From a software engineering perspective, it is a modernized C + GTK4 codebase with strong quality gates: layered testing (unit, golden numerical regression, UI flow/static), cross-platform CI/CD (Linux/Windows), static analysis, and coverage enforcement. The architecture separates deterministic numerical modules from visualization and interaction logic, supporting safe refactoring and long-term maintainability.
Web page
This project delivers a configurable, content-driven website where pages are served from static HTML and rendered through a consistent layout with navigation, header/footer configuration, and member-only areas. It supports dynamic content discovery, hot reload, and an admin reload endpoint, together with security features such as headers, CSRF protection, session rotation, rate limiting, sanitization, and obfuscated contact tags.
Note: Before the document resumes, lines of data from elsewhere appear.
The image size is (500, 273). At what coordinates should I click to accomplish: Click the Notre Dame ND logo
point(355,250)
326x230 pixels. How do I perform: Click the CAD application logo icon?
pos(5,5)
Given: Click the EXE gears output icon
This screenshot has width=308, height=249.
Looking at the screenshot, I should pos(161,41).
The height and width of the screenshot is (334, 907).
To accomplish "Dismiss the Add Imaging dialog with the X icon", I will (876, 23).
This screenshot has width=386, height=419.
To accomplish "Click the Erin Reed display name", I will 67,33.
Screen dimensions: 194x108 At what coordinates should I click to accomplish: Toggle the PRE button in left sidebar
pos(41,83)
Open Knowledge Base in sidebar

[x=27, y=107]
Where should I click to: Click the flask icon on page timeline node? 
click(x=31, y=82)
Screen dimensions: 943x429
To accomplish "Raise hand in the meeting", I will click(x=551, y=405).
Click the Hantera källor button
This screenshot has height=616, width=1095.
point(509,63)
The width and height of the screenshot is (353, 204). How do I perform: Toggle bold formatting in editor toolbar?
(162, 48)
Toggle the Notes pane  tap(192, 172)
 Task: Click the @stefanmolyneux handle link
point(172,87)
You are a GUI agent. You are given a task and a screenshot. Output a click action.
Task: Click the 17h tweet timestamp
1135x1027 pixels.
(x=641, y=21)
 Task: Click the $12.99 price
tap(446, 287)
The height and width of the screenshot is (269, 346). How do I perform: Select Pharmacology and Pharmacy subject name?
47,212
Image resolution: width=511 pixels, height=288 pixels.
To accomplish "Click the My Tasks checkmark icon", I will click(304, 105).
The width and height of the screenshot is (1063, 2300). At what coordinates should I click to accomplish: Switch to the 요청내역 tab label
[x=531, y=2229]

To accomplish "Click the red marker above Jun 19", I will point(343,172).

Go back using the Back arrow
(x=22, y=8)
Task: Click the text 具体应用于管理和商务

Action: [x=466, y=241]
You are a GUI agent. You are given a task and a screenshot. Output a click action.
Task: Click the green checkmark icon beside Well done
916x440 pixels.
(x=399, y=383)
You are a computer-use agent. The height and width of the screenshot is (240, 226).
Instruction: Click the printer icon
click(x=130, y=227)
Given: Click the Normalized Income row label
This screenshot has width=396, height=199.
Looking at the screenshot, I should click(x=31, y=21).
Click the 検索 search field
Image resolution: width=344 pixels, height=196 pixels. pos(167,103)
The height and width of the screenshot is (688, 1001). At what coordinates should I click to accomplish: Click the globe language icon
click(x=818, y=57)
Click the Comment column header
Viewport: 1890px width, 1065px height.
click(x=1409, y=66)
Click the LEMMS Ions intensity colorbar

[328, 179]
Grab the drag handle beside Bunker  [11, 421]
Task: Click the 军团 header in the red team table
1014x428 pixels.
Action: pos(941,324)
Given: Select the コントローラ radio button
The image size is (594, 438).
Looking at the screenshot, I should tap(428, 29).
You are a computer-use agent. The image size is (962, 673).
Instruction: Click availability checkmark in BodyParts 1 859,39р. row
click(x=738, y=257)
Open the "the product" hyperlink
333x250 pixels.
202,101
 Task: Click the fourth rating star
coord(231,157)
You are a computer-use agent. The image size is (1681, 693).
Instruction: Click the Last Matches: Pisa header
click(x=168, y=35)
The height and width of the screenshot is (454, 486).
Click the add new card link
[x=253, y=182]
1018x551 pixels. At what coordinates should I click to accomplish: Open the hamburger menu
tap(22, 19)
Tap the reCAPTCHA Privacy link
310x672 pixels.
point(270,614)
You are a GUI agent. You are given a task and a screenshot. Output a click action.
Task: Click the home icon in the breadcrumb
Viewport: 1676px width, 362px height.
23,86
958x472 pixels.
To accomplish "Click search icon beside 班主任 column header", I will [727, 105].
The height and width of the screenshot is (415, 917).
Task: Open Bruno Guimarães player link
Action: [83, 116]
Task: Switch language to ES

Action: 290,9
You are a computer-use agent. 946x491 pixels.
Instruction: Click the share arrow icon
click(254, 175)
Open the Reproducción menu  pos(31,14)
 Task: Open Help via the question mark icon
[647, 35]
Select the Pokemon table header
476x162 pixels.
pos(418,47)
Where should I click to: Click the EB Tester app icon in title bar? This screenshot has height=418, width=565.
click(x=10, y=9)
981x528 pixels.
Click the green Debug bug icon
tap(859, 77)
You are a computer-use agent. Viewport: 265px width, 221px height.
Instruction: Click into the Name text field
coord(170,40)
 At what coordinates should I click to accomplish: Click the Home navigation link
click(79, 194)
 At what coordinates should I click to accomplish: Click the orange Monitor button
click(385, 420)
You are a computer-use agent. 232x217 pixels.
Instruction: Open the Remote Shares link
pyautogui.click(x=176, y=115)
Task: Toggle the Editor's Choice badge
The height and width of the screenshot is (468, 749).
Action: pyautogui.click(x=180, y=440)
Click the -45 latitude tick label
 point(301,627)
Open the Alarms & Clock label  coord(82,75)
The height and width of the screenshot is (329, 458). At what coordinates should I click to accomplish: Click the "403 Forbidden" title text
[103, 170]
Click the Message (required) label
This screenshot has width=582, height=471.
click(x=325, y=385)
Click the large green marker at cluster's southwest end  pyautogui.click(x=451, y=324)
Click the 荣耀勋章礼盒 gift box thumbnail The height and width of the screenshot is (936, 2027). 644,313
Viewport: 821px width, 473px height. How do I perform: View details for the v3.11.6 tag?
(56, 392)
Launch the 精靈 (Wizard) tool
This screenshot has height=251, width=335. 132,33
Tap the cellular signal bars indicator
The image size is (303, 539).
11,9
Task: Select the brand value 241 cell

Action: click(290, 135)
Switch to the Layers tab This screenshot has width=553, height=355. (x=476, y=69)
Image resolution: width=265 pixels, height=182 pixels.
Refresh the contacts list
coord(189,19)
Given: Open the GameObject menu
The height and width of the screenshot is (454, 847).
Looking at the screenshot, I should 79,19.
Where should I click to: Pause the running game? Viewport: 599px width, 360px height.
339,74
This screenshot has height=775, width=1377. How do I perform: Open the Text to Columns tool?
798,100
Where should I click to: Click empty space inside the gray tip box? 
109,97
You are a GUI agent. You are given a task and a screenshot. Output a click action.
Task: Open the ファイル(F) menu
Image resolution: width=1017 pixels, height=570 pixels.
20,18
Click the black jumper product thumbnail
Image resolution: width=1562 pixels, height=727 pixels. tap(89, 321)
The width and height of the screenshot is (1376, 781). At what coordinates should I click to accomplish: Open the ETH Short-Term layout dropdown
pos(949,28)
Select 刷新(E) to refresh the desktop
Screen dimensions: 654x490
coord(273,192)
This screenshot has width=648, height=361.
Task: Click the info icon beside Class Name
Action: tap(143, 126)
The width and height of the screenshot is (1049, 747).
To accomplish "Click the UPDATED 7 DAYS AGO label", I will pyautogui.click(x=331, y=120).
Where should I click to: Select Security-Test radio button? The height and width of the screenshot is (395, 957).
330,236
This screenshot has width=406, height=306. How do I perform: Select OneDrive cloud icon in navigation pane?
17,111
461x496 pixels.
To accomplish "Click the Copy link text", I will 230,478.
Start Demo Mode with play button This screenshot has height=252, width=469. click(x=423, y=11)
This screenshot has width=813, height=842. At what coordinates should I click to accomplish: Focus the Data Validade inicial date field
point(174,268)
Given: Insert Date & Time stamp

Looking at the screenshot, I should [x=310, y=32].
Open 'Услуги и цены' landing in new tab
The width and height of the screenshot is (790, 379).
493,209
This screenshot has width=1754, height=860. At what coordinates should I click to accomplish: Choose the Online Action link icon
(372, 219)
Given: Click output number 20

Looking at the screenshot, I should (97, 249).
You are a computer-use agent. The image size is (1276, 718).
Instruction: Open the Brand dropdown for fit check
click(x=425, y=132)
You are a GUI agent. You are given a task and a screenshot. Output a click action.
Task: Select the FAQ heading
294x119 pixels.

Technically, it demonstrates separation of concerns (config, services, routes, templates), coverage around security and content behavior, and deployment-ready practices (environment-driven config, optional Redis backing, container support). The architecture is intentionally lean for low operational complexity and can scale through Redis-backed sessions/rate limiting, reverse-proxy caching, and horizontal app instances.